Start of Excerpted passage

From: Nick Piggin <npiggin@suse.de>
To: Jan Kara <jack@suse.cz>
Cc: Camille Moncelier <pix@devlife.org>,
linux-fsdevel@vger.kernel.org, Andreas Dilger <adilger@sun.com>,
ext4 development <linux-ext4@vger.kernel.org>
Subject: Re: [ext3] Changes to block device after an ext3 mount point has been remounted readonly
Date: Tue, 2 Mar 2010 21:29:01 +1100 [thread overview]
Message-ID: <20100302102901.GE8653@laptop> (raw)
In-Reply-To: <20100222230552.GB13882@atrey.karlin.mff.cuni.cz>
On Tue, Feb 23, 2010 at 12:05:52AM +0100, Jan Kara wrote:
> > > On Thu, Feb 18, 2010 at 10:41 PM, Andreas Dilger <adilger@sun.com> wrote:
> > >
> > > > Are you sure this isn't because e2fsck has been run at boot time and changed
> > > > e.g. the "last checked" timestamp in the superblock?
> > > >
> > > No, I replaced /sbin/init by something which compute the sha1sum of
> > > the root partition, display it then call /sbin/init and I can see that
> > > the hash has changed after mount -o remount,ro.
> > >
> > > As little as I understand, I managed to make a diff between two
> > > hexdump of small images where changes happened after I created a file
> > > and remounted the fs ro and it seems that, the driver didn't wrote
> > > changes to the disk until unmount ( The hexdump clearly shows that
> > > /lost+found and /test file has been written after the umount )

End of Excerpted passage
Start of Stored rows

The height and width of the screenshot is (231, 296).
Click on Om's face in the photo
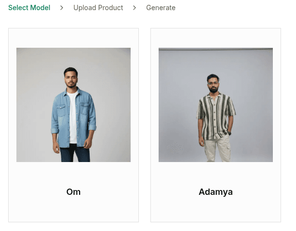click(x=71, y=77)

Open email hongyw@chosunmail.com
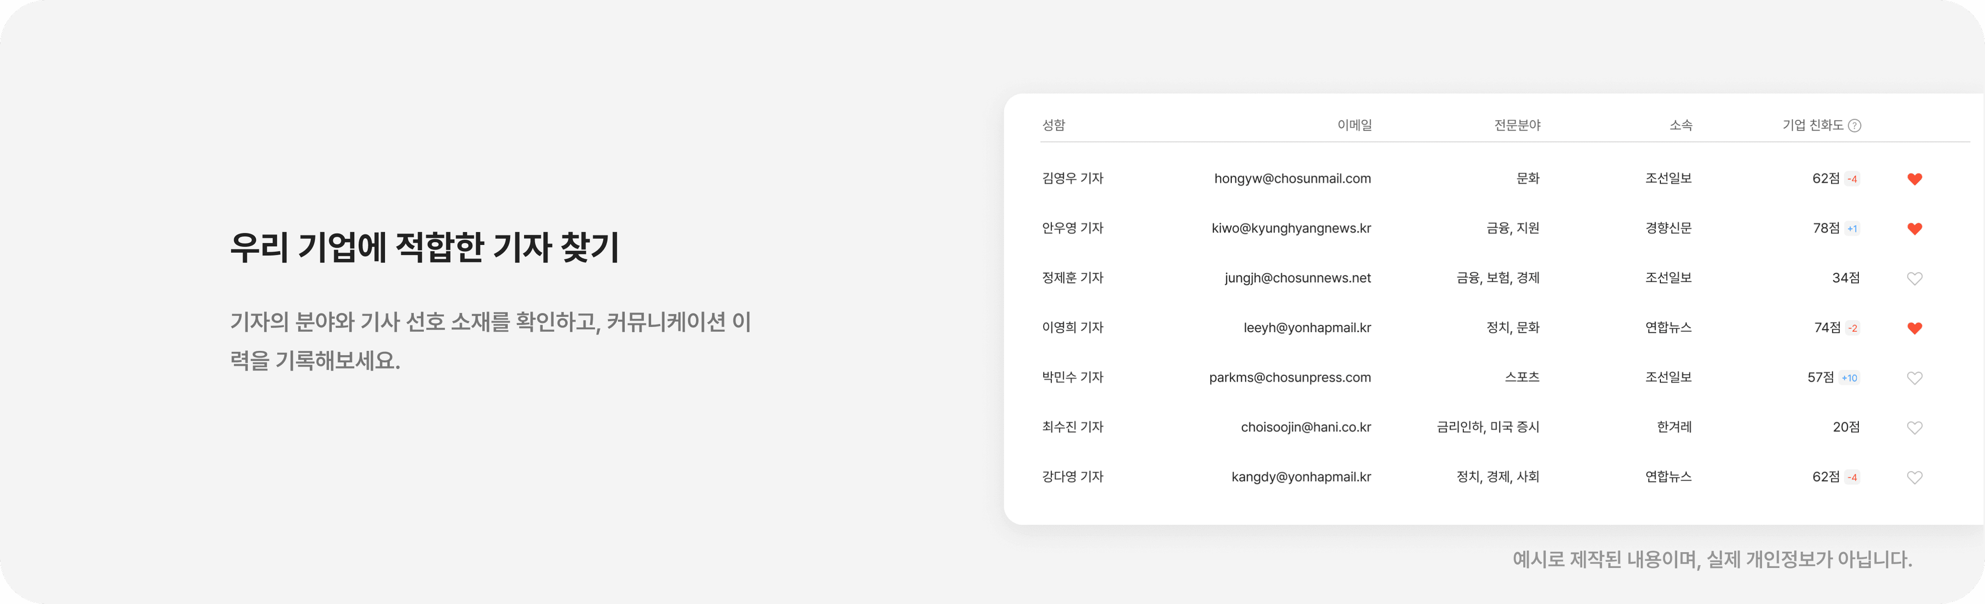click(1292, 179)
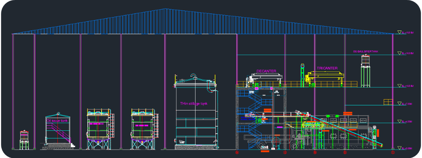Select the Oil issue tank label

[57, 120]
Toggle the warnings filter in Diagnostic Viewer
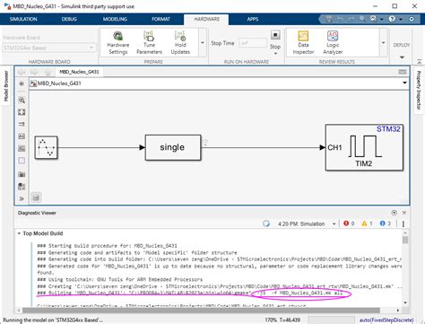Image resolution: width=425 pixels, height=324 pixels. [367, 223]
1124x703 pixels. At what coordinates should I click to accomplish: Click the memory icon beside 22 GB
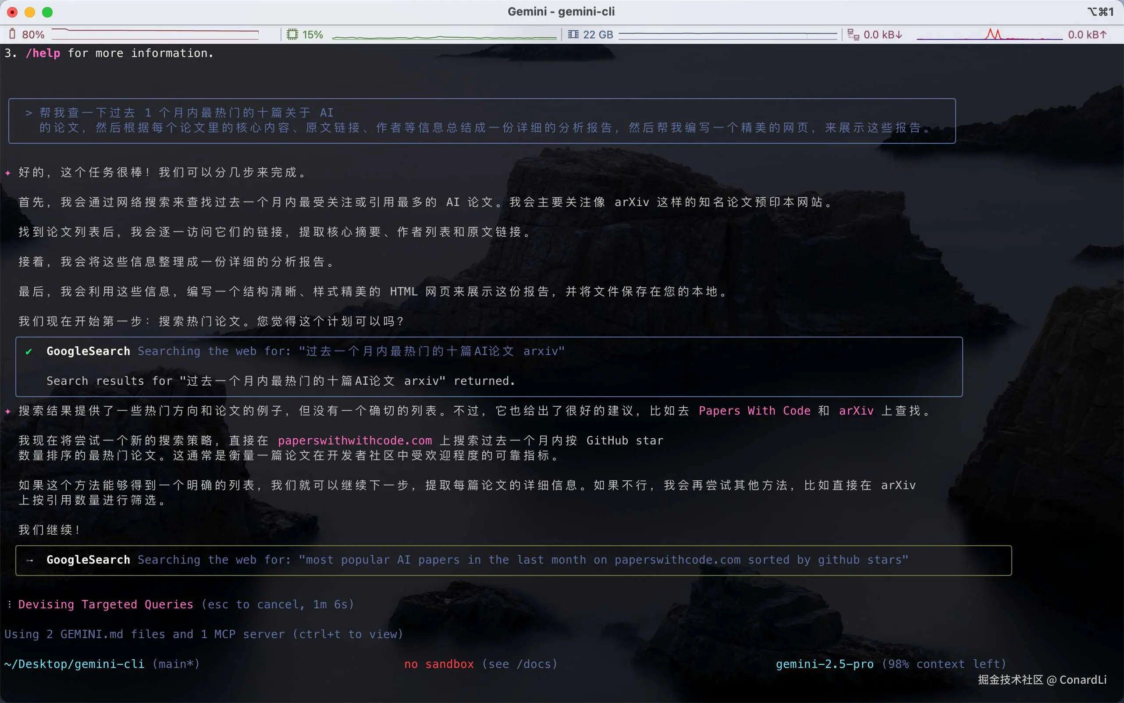coord(573,34)
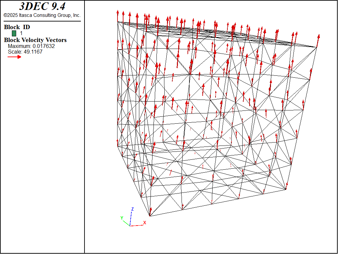The width and height of the screenshot is (338, 254).
Task: Click the blue Z axis label
Action: (132, 209)
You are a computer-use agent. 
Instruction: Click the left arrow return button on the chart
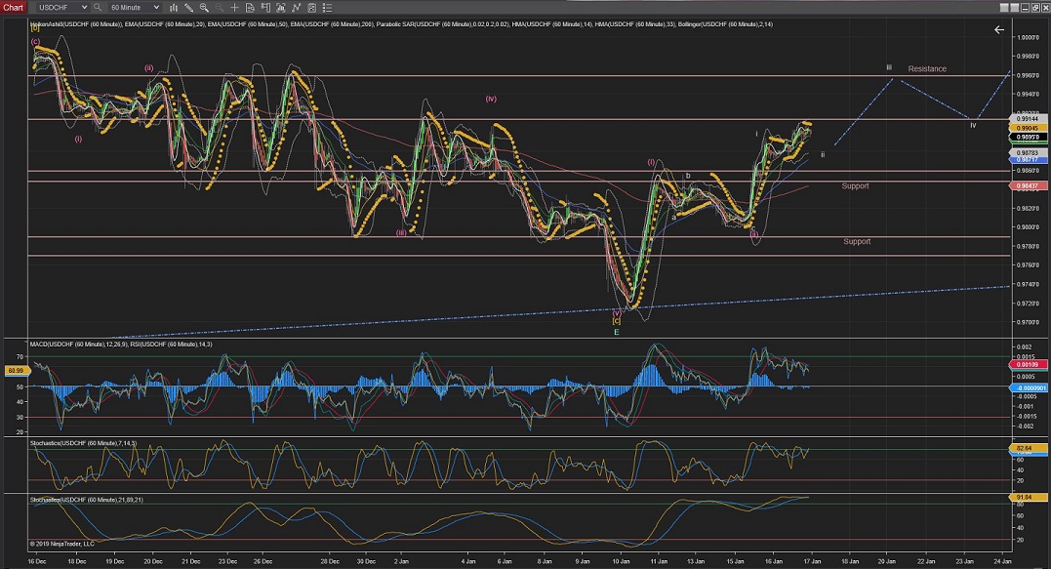tap(998, 30)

End of Stored rows

▶ _Task directions_: Continue the ext3 remount mailing-list message from where it stops.

▶ _Answer to this task_:
> > >
> > > workaround: Is there some knob in /proc or /sys which can trigger all
> > > pending changes to disk ? ( Like /proc/sys/vm/drop_caches but for
> > > filesystems ? )
> > I've looked at your script. The problem is that "echo s >/proc/sysrq_trigger"
> > isn't really a data integrity operation. In particular it does not wait on
> > IO to finish (with the new writeback code it does not even wait for IO to be
> > submitted) so you sometimes take the image checksum before the sync actually
> > happens. If you used sync(1) instead, everything should work as expected...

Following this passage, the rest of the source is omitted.